Por que trago tudo isso a lume? A biografia de Felisberti escrita por Chico contorna essas questões usando o mesmo expediente que acabei de usar: teorizando a respeito do assunto. Há vários trechos que são quase pequenos ensaios do biógrafo a respeito da Arte, sua aceitação, a dificuldade do artista em lidar com uma sociedade que exige um pragmatismo que, via de regra, é castrador. Questões que, sem dúvida, com certeza também afligiam o biografado. E, provavelmente fruto da experiência do autor como jornalista, não há exatamente uma narrativa cronológica sobre as ações de Felisberti, mas sim entrevistas entre aspas com amigos, conhecidos, estudiosos e admiradores do artista – só não há a data delas, mas há explicações sobre as circunstâncias como foram conseguidas. O que atende em parte às exigências de historiadores. Não que devam obrigatoriamente ser atendidas, mas é um método interessante. Isso leva, como diz o subtítulo, a pequenas crônicas sobre como o artista procedia e pensava. Cita-se ipsis litteris, inclusive, crônicas escritas pelo grande nome das letras de Poços de Caldas, Jurandir Ferreira, que foi muito próximo de Felisberti.

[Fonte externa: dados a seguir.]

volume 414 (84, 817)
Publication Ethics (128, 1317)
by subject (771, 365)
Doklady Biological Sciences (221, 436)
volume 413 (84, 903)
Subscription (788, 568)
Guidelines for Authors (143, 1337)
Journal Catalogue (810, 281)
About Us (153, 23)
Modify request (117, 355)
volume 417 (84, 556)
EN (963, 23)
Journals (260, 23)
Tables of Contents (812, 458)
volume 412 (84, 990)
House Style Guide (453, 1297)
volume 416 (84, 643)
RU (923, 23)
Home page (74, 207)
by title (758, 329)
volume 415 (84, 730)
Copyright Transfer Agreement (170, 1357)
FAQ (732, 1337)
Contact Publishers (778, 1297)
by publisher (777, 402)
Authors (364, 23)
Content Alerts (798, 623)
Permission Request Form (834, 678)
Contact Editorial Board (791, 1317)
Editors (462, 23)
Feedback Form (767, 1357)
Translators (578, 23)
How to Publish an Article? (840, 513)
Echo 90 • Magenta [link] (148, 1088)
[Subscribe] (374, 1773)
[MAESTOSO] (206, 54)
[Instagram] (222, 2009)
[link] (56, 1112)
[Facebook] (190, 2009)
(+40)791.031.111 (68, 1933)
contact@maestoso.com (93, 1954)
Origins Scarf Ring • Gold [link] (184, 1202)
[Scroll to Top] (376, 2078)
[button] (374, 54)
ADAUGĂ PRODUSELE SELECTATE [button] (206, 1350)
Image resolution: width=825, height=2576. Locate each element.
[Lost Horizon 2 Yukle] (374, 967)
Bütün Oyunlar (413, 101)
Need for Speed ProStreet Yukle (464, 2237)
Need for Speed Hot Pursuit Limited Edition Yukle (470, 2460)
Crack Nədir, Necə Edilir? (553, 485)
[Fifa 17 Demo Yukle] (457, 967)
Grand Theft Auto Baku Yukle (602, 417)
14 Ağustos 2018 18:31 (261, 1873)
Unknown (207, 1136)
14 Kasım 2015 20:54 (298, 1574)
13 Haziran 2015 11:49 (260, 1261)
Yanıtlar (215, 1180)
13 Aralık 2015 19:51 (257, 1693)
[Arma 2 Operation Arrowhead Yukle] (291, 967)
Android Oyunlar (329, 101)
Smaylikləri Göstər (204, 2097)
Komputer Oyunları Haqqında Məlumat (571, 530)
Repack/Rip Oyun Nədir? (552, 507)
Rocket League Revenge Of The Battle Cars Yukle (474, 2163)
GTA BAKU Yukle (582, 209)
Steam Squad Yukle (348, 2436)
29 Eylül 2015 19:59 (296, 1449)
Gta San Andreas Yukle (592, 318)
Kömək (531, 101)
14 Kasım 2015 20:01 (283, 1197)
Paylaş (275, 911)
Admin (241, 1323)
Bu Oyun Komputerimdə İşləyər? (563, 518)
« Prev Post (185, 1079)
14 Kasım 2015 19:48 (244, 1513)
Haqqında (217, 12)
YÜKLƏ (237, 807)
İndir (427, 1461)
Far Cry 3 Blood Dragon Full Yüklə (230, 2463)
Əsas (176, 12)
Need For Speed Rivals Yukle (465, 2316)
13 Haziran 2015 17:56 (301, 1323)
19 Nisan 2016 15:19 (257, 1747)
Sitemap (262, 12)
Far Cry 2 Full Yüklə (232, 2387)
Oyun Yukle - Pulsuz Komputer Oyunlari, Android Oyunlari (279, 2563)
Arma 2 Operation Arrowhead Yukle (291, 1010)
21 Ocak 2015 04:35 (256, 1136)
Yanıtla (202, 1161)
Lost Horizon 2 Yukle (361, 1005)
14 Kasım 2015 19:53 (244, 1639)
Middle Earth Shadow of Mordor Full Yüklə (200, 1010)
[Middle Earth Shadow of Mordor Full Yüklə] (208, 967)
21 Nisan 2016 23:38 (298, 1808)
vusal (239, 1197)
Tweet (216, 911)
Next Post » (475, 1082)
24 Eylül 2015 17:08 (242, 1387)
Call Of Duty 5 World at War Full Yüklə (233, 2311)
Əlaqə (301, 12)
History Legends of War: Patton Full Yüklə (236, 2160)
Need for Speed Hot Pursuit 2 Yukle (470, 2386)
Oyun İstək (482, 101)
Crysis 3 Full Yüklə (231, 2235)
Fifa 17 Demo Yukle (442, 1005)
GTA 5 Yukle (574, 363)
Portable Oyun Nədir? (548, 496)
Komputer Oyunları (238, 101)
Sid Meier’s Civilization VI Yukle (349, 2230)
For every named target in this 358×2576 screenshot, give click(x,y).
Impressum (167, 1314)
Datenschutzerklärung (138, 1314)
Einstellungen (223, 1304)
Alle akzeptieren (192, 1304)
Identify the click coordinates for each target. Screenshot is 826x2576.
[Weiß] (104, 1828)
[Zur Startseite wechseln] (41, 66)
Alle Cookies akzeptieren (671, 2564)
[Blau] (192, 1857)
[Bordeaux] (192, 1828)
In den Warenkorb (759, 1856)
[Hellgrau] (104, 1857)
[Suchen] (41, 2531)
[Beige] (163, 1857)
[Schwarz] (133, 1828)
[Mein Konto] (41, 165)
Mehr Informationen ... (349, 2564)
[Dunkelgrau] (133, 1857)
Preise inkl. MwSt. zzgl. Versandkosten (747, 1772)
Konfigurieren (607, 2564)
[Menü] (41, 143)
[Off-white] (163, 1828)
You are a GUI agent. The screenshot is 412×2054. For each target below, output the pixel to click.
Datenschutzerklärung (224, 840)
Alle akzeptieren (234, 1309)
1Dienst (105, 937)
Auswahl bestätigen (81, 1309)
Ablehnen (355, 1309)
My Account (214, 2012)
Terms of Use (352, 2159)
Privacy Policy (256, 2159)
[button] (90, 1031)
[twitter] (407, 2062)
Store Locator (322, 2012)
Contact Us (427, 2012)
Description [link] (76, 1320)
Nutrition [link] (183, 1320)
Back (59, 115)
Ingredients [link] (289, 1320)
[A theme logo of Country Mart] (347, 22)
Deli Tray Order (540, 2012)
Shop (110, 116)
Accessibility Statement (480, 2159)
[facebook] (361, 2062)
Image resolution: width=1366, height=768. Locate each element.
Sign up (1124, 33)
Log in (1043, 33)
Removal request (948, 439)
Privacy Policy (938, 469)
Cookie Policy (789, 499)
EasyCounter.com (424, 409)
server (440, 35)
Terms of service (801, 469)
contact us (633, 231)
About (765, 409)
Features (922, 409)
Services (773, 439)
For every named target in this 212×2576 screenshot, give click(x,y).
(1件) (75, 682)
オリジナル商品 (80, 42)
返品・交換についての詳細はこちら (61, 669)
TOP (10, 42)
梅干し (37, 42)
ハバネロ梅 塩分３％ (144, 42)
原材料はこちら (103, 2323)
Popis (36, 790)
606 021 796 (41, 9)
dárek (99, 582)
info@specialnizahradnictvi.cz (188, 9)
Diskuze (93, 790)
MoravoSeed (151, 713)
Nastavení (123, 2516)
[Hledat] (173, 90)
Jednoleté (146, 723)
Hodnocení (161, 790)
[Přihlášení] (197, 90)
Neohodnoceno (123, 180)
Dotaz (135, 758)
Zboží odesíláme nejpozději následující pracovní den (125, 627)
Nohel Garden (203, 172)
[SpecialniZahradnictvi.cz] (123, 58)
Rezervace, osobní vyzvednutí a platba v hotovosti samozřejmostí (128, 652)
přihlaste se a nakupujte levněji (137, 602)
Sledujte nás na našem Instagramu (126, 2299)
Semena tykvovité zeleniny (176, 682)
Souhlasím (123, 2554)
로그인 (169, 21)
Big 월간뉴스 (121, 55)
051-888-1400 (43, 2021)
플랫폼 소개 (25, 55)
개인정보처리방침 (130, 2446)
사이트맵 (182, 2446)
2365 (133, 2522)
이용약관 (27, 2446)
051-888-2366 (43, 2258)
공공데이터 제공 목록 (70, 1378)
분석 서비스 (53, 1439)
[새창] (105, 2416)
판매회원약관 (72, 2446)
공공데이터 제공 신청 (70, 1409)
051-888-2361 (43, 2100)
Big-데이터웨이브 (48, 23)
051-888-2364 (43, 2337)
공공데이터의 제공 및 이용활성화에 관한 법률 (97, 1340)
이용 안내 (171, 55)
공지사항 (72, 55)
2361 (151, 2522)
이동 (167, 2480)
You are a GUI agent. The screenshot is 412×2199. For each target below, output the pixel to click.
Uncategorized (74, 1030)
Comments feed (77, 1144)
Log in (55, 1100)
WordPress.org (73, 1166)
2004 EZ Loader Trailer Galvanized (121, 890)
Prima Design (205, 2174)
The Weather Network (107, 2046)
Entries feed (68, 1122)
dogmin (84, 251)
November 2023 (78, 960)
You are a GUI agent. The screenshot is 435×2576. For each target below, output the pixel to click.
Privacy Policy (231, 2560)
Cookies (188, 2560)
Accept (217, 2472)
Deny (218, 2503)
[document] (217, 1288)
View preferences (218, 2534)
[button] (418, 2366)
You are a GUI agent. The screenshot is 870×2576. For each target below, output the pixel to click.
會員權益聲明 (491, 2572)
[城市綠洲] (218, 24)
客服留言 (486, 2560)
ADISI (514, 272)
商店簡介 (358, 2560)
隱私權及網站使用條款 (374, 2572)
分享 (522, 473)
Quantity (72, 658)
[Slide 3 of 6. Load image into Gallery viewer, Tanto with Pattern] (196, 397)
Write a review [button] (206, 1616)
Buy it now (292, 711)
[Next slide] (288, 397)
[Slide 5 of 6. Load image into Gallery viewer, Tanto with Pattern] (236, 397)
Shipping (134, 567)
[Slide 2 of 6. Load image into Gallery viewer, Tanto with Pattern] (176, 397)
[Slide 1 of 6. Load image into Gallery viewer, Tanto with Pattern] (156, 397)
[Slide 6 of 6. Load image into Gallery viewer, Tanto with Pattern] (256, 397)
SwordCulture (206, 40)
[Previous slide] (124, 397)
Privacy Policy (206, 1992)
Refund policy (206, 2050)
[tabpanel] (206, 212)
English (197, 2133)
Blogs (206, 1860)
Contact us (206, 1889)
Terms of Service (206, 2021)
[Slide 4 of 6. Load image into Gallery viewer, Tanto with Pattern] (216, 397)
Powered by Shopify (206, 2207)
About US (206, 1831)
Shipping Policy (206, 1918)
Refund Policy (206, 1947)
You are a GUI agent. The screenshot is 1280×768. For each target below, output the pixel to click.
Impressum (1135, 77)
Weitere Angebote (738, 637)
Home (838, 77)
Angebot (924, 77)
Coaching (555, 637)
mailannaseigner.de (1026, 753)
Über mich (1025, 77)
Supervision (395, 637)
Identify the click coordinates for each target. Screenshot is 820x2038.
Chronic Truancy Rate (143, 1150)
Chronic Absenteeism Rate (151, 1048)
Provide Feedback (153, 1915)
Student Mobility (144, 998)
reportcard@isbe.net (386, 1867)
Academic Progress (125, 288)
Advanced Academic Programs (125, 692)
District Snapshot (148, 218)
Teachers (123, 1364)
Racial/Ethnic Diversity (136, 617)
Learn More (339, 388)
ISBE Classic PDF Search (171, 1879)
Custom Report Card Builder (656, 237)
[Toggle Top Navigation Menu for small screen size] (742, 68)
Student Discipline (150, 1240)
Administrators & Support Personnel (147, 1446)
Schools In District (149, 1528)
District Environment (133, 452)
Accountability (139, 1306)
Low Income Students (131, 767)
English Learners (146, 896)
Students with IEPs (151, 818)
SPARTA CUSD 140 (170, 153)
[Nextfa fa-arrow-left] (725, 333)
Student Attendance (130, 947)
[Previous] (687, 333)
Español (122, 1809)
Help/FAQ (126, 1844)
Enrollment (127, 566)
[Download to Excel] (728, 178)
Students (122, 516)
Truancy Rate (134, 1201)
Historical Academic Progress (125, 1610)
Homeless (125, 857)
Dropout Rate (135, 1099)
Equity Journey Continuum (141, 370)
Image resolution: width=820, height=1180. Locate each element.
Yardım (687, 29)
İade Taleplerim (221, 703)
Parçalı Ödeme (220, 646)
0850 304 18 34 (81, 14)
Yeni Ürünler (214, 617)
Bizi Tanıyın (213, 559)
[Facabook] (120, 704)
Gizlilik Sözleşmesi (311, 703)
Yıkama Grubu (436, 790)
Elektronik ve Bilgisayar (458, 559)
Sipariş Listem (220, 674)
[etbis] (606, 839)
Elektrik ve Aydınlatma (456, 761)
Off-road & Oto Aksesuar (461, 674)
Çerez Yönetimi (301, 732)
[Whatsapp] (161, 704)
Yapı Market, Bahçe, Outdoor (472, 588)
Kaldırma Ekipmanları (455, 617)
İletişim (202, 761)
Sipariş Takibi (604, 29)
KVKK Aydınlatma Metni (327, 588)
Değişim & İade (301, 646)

E quem conhecemos é apenas o artista.

Um homem extremamente reservado, ele logrou manter-se uma incógnita. Seus amores, seus ódios, todas as paixões que nos tornam humanos, não estão de fato presentes. Infenso ao abstracionismo nas artes plásticas, paradoxalmente tornou-se um ser hermético. Ao biógrafo restou conjecturar, evitando corretamente as armadilhas dos psicologismos, o que inclusive explica ao citar reducionismos freudianos, para traçar um bom perfil.  

Daniel Souza Luz é jornalista, revisor, escritor e professor




Monday, June 07, 2021

Partes De Uma Casa, vários autores

 Esta resenha foi publicada originalmente na página dez da edição número 7526 do Jornal da Cidade (Poços de Caldas/MG) em três de junho de 2021.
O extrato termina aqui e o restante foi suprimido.